--- DATA TO EXAMINE ---

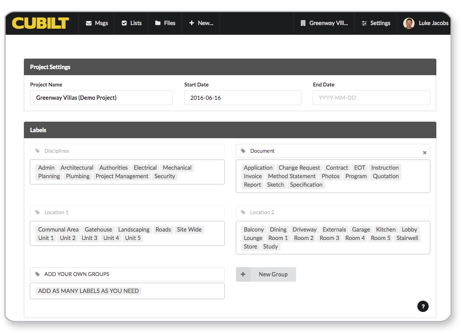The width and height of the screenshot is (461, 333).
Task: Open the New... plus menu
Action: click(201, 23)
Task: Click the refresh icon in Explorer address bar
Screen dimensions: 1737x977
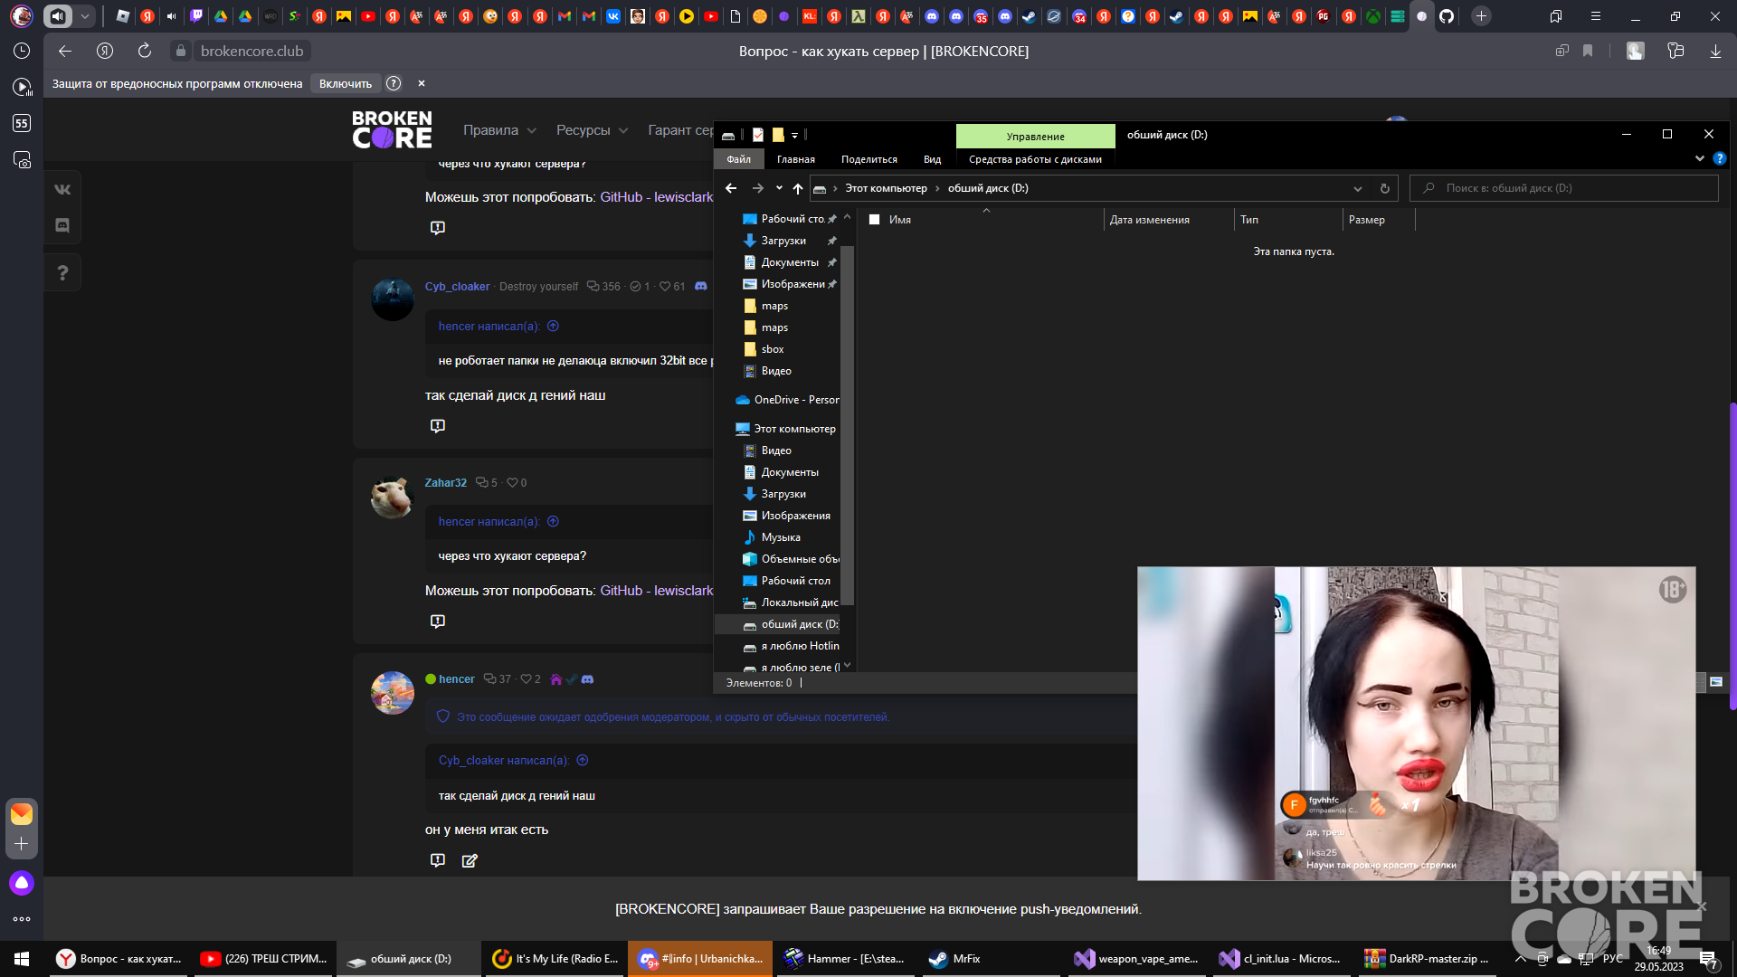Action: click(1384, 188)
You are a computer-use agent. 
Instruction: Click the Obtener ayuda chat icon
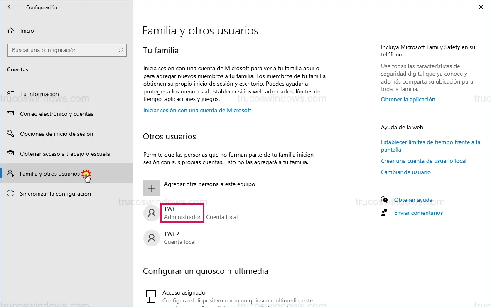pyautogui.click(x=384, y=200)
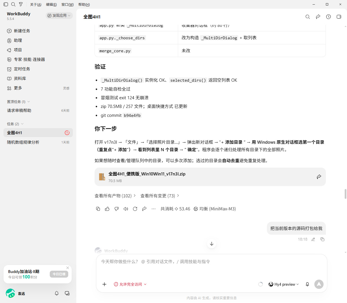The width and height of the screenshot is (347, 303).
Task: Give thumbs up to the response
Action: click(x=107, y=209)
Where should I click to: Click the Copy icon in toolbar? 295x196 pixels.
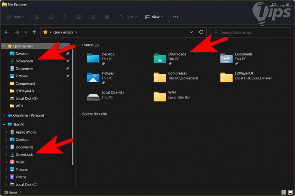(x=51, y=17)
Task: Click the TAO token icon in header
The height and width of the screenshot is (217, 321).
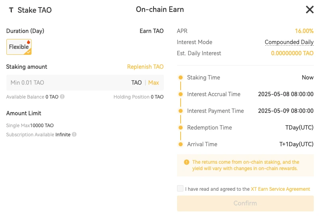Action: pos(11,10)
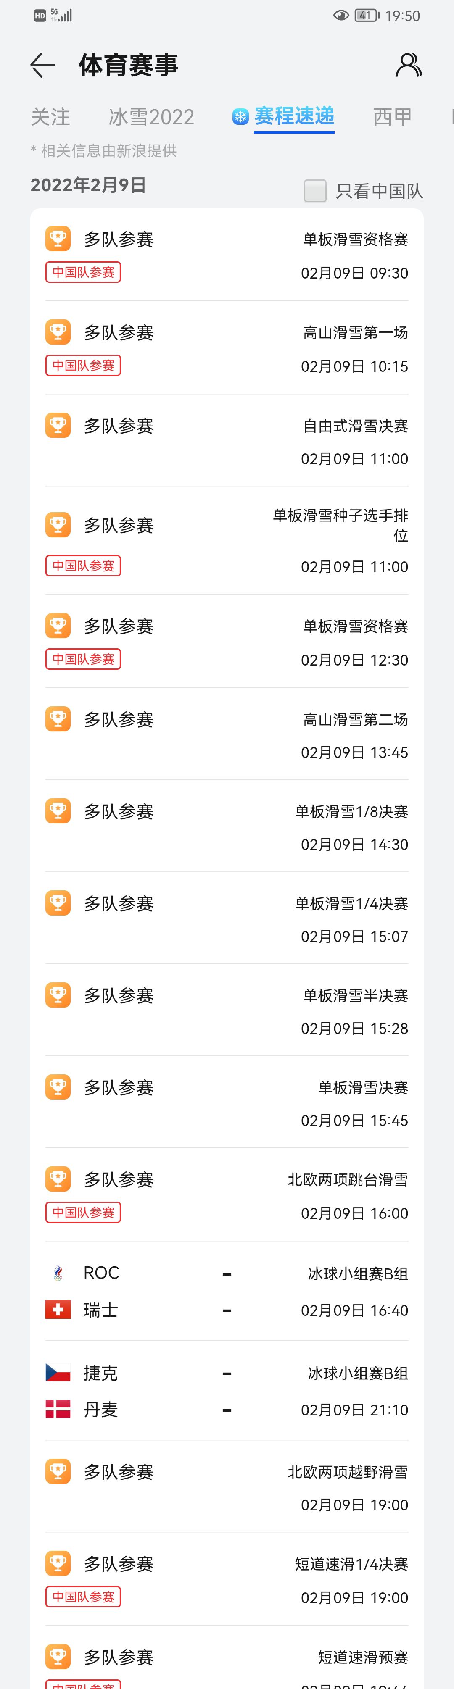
==
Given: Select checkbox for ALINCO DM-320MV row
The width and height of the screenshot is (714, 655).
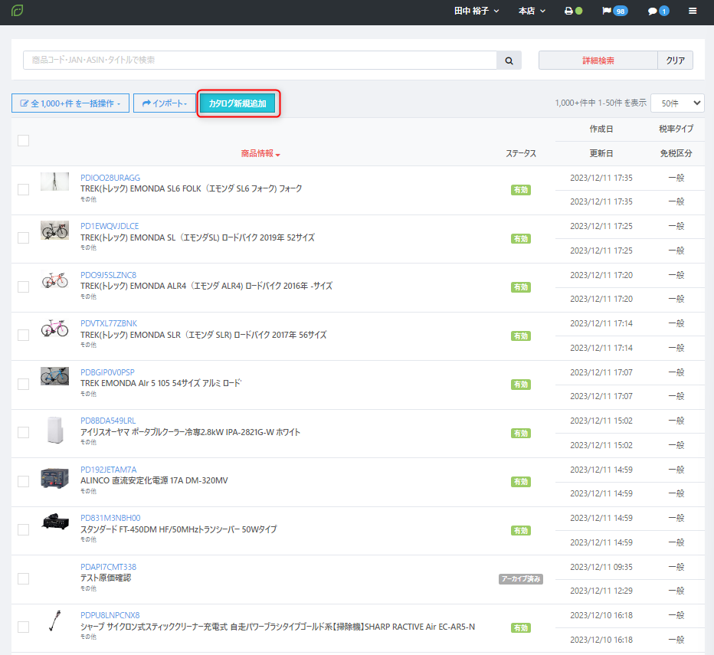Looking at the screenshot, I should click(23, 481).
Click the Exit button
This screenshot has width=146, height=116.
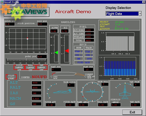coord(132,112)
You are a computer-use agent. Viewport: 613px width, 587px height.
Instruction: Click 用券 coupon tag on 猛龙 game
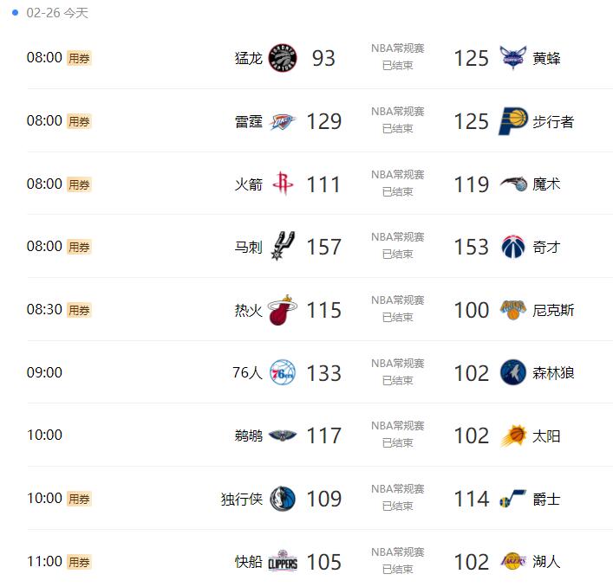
...
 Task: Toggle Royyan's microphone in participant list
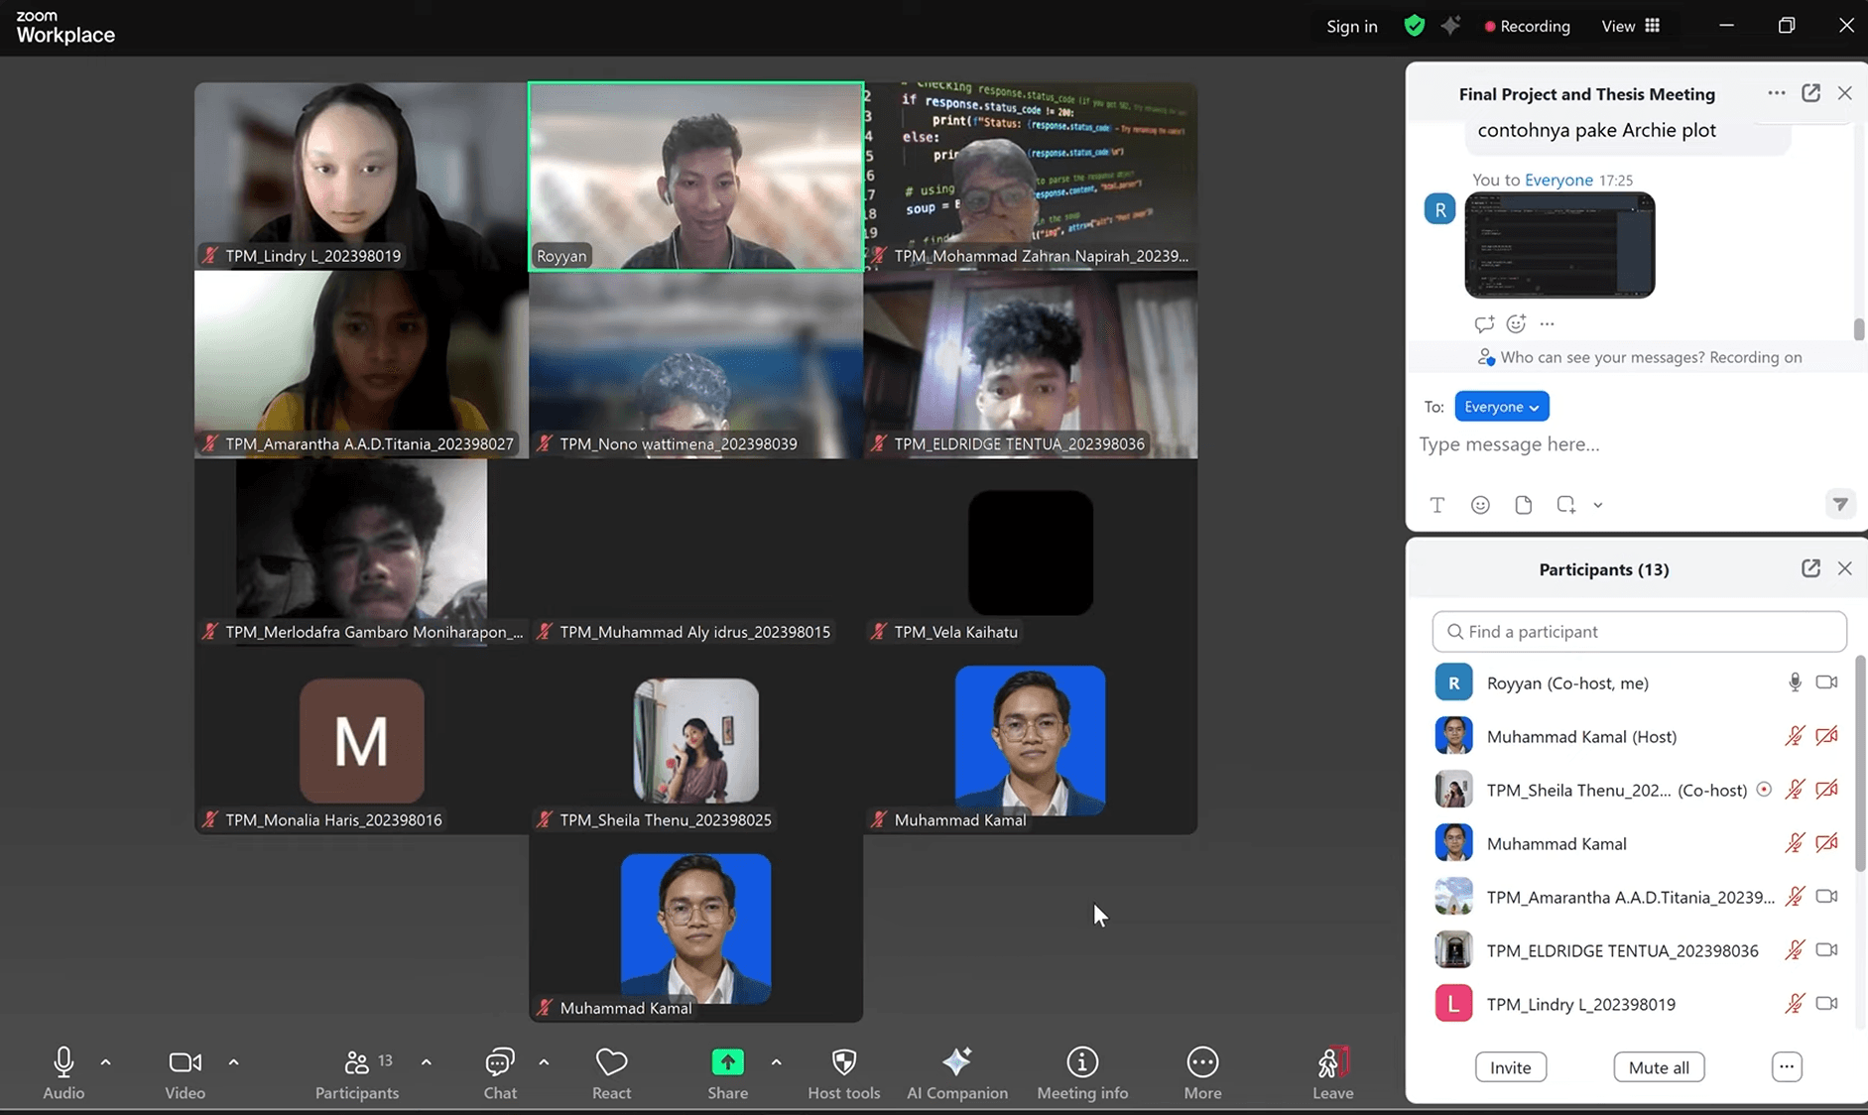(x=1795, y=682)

--- WHAT THE TASK ASKS ---
Which lines of the listing contain the string "agent"? Copy every one of them.

--- SOLUTION FOR THIS PROBLEM ---
You are a computer-use agent. 
You are a computer-use agent. Viewport: 613px width, 587px height.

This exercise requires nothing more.